_Description of the task_: Count lines holding the string "accomplish" in the data that follows. Reply with one number only.

_Listed records_:
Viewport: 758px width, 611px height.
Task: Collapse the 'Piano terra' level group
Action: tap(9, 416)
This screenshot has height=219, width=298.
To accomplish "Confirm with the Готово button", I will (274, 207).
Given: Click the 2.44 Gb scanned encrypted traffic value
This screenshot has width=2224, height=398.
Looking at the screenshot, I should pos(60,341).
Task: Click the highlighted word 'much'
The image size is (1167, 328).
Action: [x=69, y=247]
--
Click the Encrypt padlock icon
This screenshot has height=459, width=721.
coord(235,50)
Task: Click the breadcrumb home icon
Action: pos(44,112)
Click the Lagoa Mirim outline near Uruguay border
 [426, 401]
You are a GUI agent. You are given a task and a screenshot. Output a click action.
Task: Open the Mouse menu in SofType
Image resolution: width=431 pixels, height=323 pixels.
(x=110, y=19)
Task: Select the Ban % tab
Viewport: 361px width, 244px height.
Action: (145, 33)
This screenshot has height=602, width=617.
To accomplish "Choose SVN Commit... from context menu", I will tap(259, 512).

_Result of this task_: 2